California law says if you want to play in California, stay in California or pre-pay in California
Any plaintiff in an action or special proceeding who resides out of state or is a foreign entity remains susceptible to an arduous motion by a defendant at any time during the proceeding.
“The motion requires the plaintiff to post a bond or undertaking to secure an award of costs and attorney fees which could be awarded to the defendant in the action.” (California Code of Civil Procedure §1030.)
The burden on the moving defendant is limited to showing two practical elements: (1) plaintiff resides out of state or is an out of state entity; and (2) the defendant can show a reasonable possibility of prevailing in the matter. (Baltayan v. Estate of Getemyan (2001) 90 Cal.App.4th 1427, 1430.)
When looking for a reasonable possibility, the Court reviews any substantial evidence that could support the moving party winning at trial. (Shannon v. Sims Service Center, Inc. (1964) 164 Cal.App.3d, 911 (prior arbitration award qualified as substantive evidence).) Declarations with key documents reviewed under judicial notice support the reasonable possibility element. And a prevailing party attorney fee clause adds further momentum in the motion.
The amount of the bond or undertaking is set at the discretion of the trial court.

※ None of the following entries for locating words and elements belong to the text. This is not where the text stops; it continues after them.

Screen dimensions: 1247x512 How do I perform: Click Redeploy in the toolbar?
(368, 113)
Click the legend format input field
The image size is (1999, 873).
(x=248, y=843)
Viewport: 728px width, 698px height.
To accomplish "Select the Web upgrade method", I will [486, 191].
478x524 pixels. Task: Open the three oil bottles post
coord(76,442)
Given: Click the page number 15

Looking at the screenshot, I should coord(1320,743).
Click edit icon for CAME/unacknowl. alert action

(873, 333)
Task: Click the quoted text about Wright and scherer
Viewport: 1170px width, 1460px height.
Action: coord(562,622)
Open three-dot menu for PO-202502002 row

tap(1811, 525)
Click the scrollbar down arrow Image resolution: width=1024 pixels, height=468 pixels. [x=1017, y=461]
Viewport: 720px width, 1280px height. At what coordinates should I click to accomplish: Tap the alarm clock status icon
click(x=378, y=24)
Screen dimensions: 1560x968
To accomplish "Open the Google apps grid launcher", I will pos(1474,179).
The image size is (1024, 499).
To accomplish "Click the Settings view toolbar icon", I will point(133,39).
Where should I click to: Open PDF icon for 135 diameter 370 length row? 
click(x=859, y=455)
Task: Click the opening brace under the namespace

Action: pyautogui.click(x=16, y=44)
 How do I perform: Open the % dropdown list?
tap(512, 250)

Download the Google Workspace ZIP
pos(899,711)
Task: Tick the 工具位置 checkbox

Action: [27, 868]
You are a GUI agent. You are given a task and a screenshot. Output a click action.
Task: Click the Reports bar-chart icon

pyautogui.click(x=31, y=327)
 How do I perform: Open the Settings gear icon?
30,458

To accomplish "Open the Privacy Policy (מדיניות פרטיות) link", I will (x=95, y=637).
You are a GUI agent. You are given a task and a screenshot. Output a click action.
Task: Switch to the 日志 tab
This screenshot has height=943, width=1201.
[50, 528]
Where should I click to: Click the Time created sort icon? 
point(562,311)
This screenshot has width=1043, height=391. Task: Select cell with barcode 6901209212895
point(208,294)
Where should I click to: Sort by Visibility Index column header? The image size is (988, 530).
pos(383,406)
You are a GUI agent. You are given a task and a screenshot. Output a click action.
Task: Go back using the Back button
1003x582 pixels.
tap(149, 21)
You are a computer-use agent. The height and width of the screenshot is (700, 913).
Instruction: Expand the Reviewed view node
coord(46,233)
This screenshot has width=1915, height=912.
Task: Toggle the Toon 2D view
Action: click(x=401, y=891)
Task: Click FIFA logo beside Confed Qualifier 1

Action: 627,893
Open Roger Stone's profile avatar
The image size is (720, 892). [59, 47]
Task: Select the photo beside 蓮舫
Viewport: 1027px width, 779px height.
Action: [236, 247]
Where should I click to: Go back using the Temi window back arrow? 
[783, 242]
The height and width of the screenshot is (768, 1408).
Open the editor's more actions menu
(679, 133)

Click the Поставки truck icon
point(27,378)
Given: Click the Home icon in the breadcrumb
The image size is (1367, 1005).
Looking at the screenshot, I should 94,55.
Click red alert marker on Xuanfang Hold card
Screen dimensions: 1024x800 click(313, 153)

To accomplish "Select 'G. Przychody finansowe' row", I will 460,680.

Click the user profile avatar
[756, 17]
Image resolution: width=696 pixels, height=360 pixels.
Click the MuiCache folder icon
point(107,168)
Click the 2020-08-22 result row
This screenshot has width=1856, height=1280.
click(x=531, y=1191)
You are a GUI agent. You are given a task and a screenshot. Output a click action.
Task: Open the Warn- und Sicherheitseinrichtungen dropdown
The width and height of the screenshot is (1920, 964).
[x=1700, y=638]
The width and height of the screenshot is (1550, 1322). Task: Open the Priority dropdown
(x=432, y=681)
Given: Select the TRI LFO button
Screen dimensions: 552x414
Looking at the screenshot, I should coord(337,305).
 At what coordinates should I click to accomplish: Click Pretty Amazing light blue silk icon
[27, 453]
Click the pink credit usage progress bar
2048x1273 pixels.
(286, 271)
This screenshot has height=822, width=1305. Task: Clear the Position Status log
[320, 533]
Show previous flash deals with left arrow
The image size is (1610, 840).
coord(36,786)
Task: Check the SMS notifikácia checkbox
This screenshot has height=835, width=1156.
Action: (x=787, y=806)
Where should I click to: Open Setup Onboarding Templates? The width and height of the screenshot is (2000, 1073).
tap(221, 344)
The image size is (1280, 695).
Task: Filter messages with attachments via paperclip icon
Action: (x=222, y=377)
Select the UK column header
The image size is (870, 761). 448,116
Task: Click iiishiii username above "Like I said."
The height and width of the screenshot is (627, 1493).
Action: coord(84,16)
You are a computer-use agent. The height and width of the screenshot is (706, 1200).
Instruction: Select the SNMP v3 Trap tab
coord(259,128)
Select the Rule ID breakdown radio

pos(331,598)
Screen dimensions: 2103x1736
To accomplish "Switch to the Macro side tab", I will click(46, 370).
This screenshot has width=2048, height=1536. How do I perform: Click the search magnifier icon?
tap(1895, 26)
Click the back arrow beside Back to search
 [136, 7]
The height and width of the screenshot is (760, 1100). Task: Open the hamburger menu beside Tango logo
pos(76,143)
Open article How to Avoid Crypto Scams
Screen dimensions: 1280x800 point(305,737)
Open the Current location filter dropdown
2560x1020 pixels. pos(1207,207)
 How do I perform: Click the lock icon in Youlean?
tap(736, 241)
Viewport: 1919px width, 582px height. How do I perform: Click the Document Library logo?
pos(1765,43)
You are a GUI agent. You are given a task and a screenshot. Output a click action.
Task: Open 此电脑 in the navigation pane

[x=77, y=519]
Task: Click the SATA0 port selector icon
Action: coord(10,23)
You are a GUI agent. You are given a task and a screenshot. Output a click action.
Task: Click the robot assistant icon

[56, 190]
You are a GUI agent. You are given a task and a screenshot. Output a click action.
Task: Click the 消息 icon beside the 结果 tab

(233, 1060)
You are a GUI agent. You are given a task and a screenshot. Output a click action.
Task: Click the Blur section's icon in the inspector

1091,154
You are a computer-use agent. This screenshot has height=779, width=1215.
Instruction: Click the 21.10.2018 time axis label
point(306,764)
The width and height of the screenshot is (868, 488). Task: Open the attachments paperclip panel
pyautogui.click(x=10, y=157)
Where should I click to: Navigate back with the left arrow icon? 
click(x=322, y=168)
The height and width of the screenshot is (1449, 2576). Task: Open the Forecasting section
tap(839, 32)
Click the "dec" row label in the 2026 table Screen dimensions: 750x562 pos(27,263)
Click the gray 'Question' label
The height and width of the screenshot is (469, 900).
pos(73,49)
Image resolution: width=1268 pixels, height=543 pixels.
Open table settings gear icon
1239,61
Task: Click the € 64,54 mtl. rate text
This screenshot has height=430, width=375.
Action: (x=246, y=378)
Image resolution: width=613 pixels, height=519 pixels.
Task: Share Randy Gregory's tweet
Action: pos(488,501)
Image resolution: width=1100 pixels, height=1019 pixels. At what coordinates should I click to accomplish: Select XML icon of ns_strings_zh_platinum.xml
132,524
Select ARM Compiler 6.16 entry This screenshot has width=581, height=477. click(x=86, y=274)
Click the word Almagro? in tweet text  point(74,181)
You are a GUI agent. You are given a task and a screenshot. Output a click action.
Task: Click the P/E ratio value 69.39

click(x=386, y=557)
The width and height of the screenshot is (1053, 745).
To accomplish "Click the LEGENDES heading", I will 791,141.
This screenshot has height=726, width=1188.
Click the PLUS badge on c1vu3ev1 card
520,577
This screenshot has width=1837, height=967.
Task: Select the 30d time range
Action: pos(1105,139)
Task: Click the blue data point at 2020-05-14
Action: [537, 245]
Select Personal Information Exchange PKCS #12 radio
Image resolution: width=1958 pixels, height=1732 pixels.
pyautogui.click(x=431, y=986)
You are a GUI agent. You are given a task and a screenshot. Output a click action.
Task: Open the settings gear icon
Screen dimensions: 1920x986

However, the ideal scenario exists where an out of state plaintiff has filed several unsuccessful motions in pre-trial work up such as a motion for judgment on the pleadings and/or a motion for summary adjudication. Upon surviving those motions and based on the declarations and documents filed therein, defendant’s counsel can use those costs and fees to support a hefty amount for the bond in the 1030 motion. Ultimately, the penalty for failing to post the bond is dismissal.